* What is expected *
Could you give again exactly, and only, the lines from the one holding "720x858 pixels. How" through the end of the data, both ends included, with pictures left out?

-*-*-

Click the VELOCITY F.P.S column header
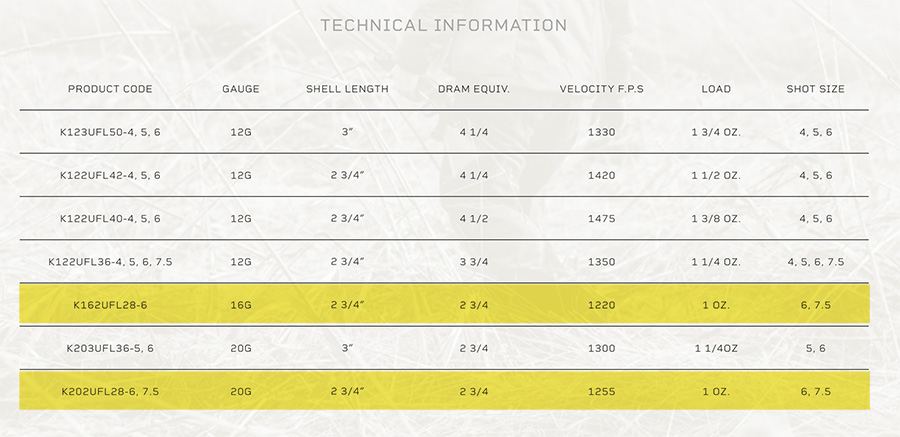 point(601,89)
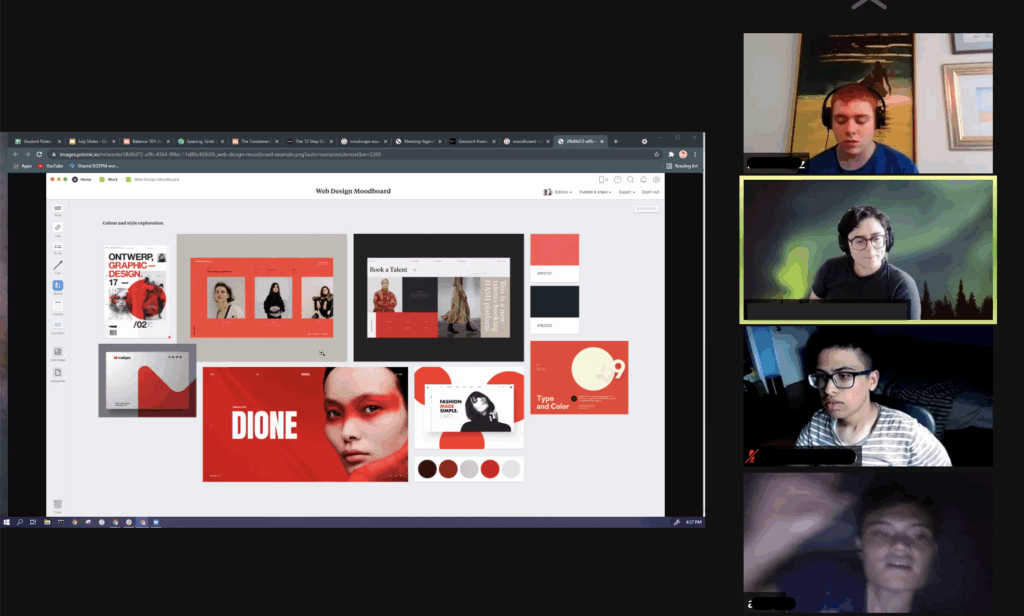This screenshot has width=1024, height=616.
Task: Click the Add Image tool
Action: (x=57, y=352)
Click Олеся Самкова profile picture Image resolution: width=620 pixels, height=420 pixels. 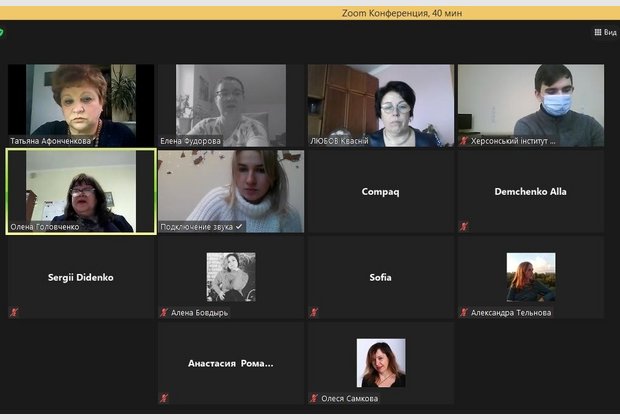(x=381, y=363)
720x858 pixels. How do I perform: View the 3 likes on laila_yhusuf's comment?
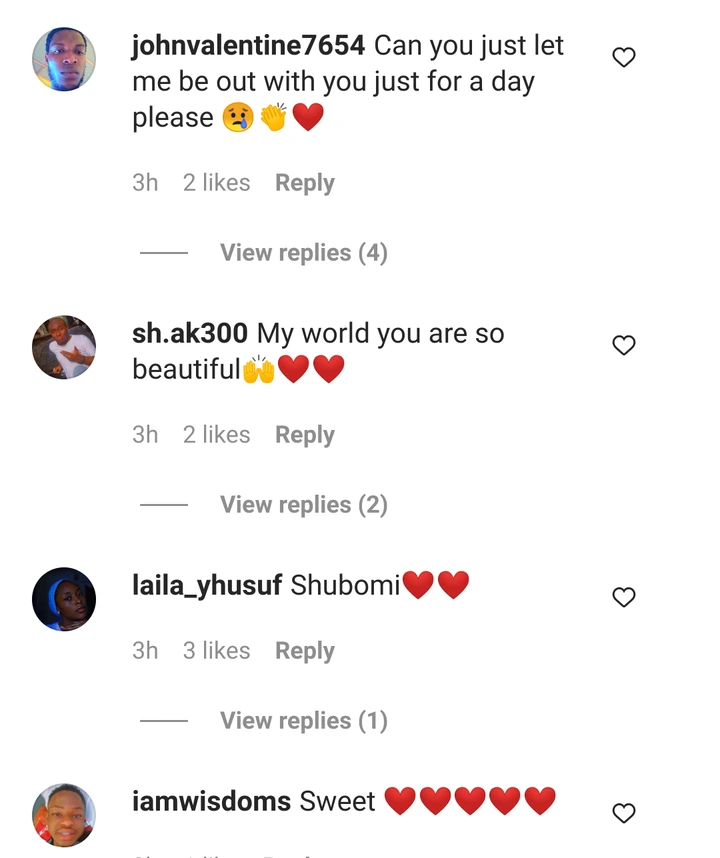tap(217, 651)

-*-*-

* Exercise response *
720x858 pixels. How do I perform: View the 3 likes on laila_yhusuf's comment?
tap(217, 651)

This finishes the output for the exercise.